2007-08-26 Thread Abe Skolnik
Dear Mr./Dr. Williams,

 Because you can rely on the configuration file to be certain about
 which disks to pull in and which to ignore.  Without the config file
 the auto-detect routine may not always do the right thing because it
 will need to make assumptions.

But kernel parameters can provide the same data, no?  After all, it is
not the file nature of the config file that we are after,
but rather the configuration data itself.  My now-working setup uses a
line in my grub.conf (AKA menu.lst) file in my boot partition that
says something like...
  root=/dev/md0 md=0,v1,/dev/sda1,/dev/sdb1,/dev/sdc1.
This works just fine, and will not go bad unless a drive fails or I
rearrange the SCSI bus.  Even in a case like that, the worst that will
happen (AFAIK) is that my root-RAID will not come up and I will have to
boot the PC from e.g. Knoppix in order to fix the problem
(that, and maybe also replace a broken drive or re-plug a loose power
connector or whatever).  Another MD should not be corrupted, since they
are (supposedly) protected from that by supposedly-unique array UUIDs.

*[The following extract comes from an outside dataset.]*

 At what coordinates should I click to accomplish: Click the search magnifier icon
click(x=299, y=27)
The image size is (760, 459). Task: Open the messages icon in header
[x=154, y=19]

 So I turn the question around, why go through the exercise of trying
 to improve an auto-detect routine which can never be perfect when the
 explicit configuration can be specified by a config file?

I will turn your turning of my question back around at you; I hope it's
not rude to do so.  Why make root-RAID (based on MD, not hardware RAID)
require an initrd/initramfs, especially since (a) that's another system
component to manage, (b) that's another thing that can go wrong,
(c) many systems (the new one I just finished building included) do not
need an initrd/initramfs for any other reason, so why trigger the
need just out of laziness of maintaining some boot code?  Especially
since a patch has already been written and tested as working. ;-)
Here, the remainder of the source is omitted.